A New Outsourcing Trend in Manufacturing: Cost Estimating
Driven by the ever increasing pressures of a highly-competitive global marketplace, manufacturing companies worldwide are looking for ways to better understand, analyze and drive down the cost of their products. Over the past few decades, many Original Equipment Manufacturers (OEMs) have outsourced much of their manufacturing and design activities to outside contractors. Add to these now established cost-containment strategies the new trend of outsourcing cost estimating.
Technology and Internet security have advanced to the point where manufacturers can easily and safely electronically outsource the cost estimating of the parts and assemblies they manufacture. Using state-of-the-art Cost Estimating software systems, an OEM's cost estimating contractor may be only a few blocks across town, or thousands of miles away. Regardless of the distance factor, outsourcing cost estimating can provide numerous benefits to an OEM.
Following the need, leading the trend
Some developers of cost estimating software — here in the U.S. and offshore — have started to offer cost estimating services as an alternative to owning and utilizing their tools in-house. MTI Systems, one of the leading U.S. developers of manufacturing cost estimating software, has created a division dedicated to cost engineering consulting for OEMs. The company's cost estimating software products and services are being used worldwide, including Fortune 500 companies such as Caterpillar, IBM, Boeing and UTC.
MTI Systems' cost engineering consultants, working out of the company's West Springfield, Mass. headquarters, use the company's Costimator OEM cost estimating software to provide detailed cost estimates for clients. Costimator OEM covers hundreds of manufacturing processes including machining, fabrication, plastics, electronics and assembly. The system comes pre-loaded with average shop rates for over a dozen countries. Most of the data residing within the system comes from the 1,200 plus companies that the company has worked with since its inception in 1982.
The company's CEO and founder, Tom Charkiewicz, said that sales for the company's cost estimating software products have held steady, while sales in the cost estimating contracting services are increasing rapidly.
"We initially offered cost estimating services to clients who purchased our software but wanted us to help them get started." Charkiewicz recalled. "Today, the opposite is happening. We find many of our new OEMs clients don't have the time and/or resources to do the estimating themselves and would rather outsource the work from the get go."
Confronting inefficiencies, cutting expenses, compounding profits
Charkiewicz has spent his entire career in manufacturing. Before Founding MTI Systems, his manufacturing career included completion of a four year Manufacturing Apprenticeship Program and a Degree in CAD/CAM. He subsequently worked as a cost estimator for several large military and aerospace contractors to NASA and the DOD. Over his decades of experience in the manufacturing cost estimating field, he has seen innovations come and go. He strongly feels that the trend in outsourcing of cost estimating, driven by necessity and competition and enabled by innovations in technology and Internet security, is here to stay.
Given the intense global competition among manufacturers in the 21st Century marketplace, Charkiewicz said, OEMs need to identify and to understand the cost drivers in the parts they design, manufacture and procure.

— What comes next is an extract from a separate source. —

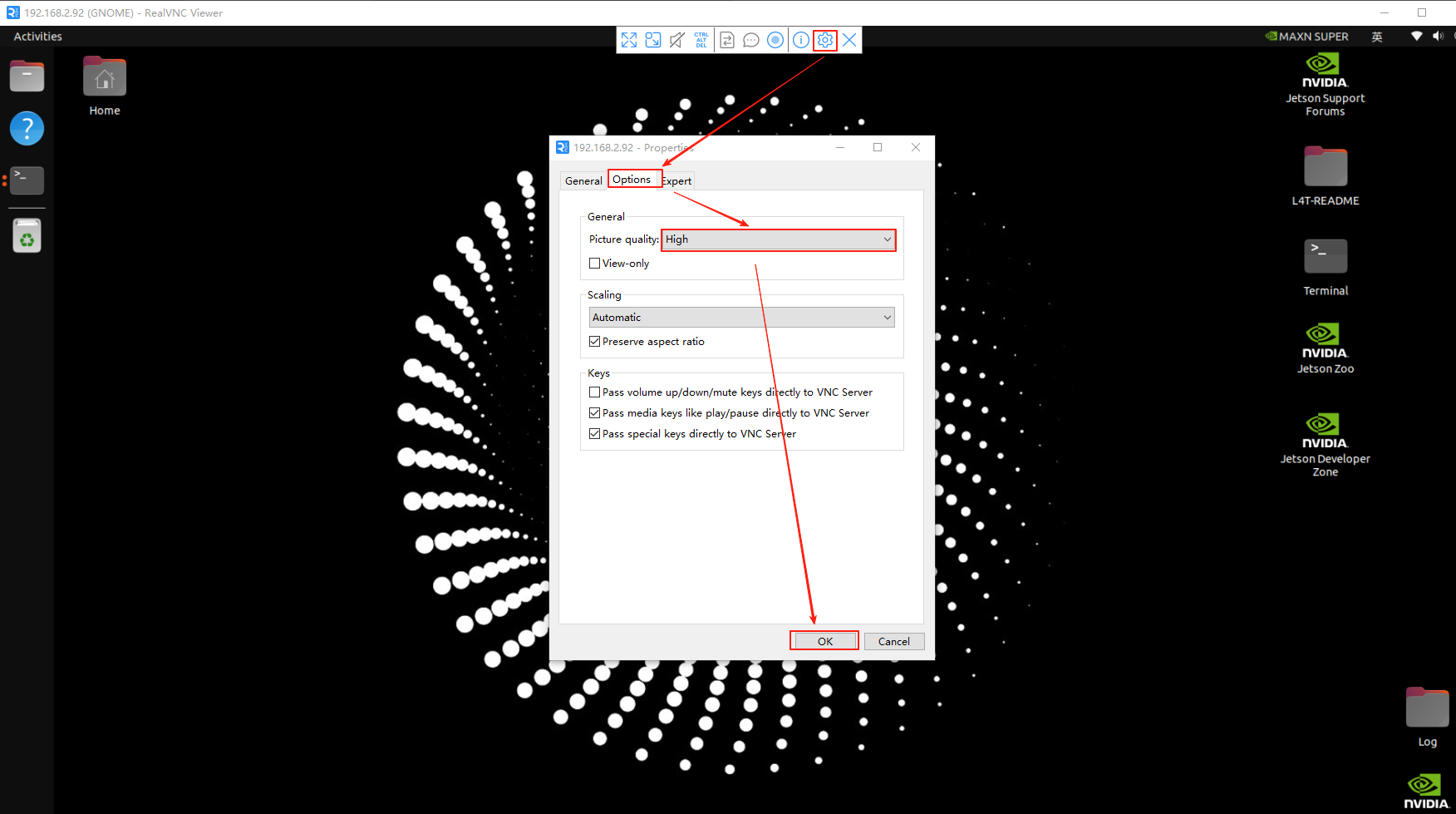Toggle Pass media keys checkbox

tap(595, 413)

With the right software, a cost estimator can provide an OEM the vital data and reports needed to cut manufacturing costs and increase profitability in all phases of the product development lifecycle. The information helps engineers to design parts that meet target costs. The data also provides purchasing with defendable "should cost" figures, and enables management to analyze "make" versus "buy" decisions. Furthermore, Charkiewicz explained, the lack of dependable cost data at any point in the product development lifecycle often leads to missed cost targets, delayed product launches, time consuming re-designs, higher-than necessary manufacturing costs, and ultimately, lower than expected profits.
Despite the ongoing need for this time of cost data, said Charkiewicz, it is expensive to maintain an in-house cost estimating department capable of supporting an OEM. Dedicated and experienced cost engineers must be hired, or existing employees must be trained in the art and science of cost estimating. There is the expense of purchasing and maintaining the necessary software tools to produce the estimates. He added to these the reality of today's "graying" shop manufacturing workforce. "More and more engineers with years of practical manufacturing experience are retiring," he said. "Fewer are coming up through the ranks."
Given all these variables, Charkiewicz concluded, the outsourcing of cost engineering to an outside contractor is an attractive option to a growing number of OEMs. The manufacturer is able to shed the sometimes significant roadblocks and costs associated with maintaining an in-house estimating department while reaping the many benefits that a seasoned cost estimating service can provide.